Complete the following:
• A. Write out the passage on object region data from "The foregoing method" to "method (refer to, for example.", including both ends.
• B. In the passage on object region data, shorten the paragraph that begins "Each of the divided regions" and keep its main facts.
• C. Answer these about the passage on object region data:
(i) In which journal does the cited work on the method with gradient constraints appear?
(ii) Which figure shows the data structure that includes approximate figure data 405?
(iii) What letter stands for the number of approximate figure data items in the case described?

Extract:
The foregoing method is a method with which the movement of 
each region in the object among the successive frames is 
determined by a correlation method (refer to, for example. 
Image Analysis Handbook Chapter-3, Section II, Publish 
Conference of Tokyo University, 1991) or a method with 
gradient constraints (refer to, for example. Determining 
optical flow, B. P. Horn and G. Schunck, Artificial 
Intelligence, Vol. 17, pp. 185-203, 1981) to collect similar 
movements to form a region. 
[0107] 

Each of the divided regions is subjected to the process 
which is performed by the example of the structure shown in 
FIG. 1 or the procedure shown in FIG. 10 so that data of the 
approximate figure is produced. In the foregoing case, the 
spline function, which must be described in object region 
data of one object increases as the number of the 
approximate figures increases. Therefore, the structure of 
data is formed which includes approximate figure data 405 by 
the number (L in the foregoing case) corresponding to the 
approximate figure number 404, as shown in FIG. 12.

Dataset extract:
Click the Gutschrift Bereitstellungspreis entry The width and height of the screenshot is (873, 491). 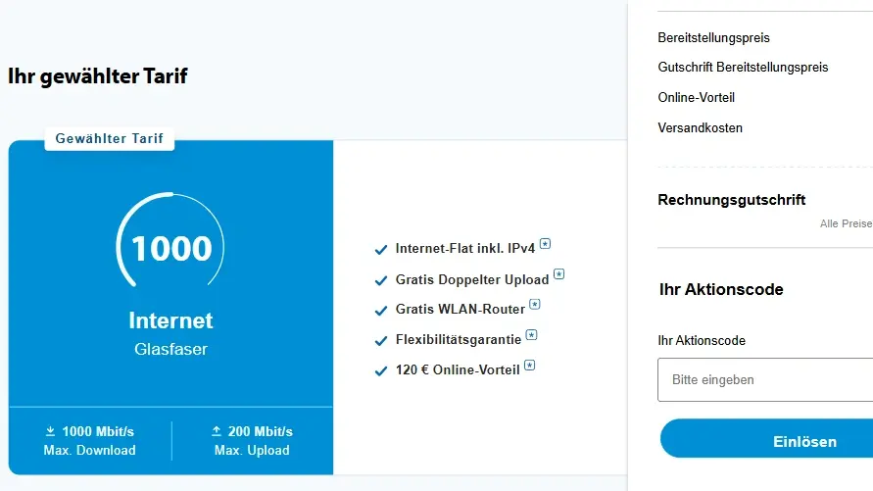click(743, 68)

Full answers:
• A.
The foregoing method is a method with which the movement of 
each region in the object among the successive frames is 
determined by a correlation method (refer to, for example.

• B. Each divided region is processed by the structure in FIG. 1 or the procedure in FIG. 10 to produce approximate figure data. The more approximate figures there are, the more spline functions must be described in one object's region data. For this reason, the data structure shown in FIG. 12 holds approximate figure data 405 in a count (L) equal to the approximate figure number 404.

• C.
(i) Artificial Intelligence
(ii) FIG. 12
(iii) L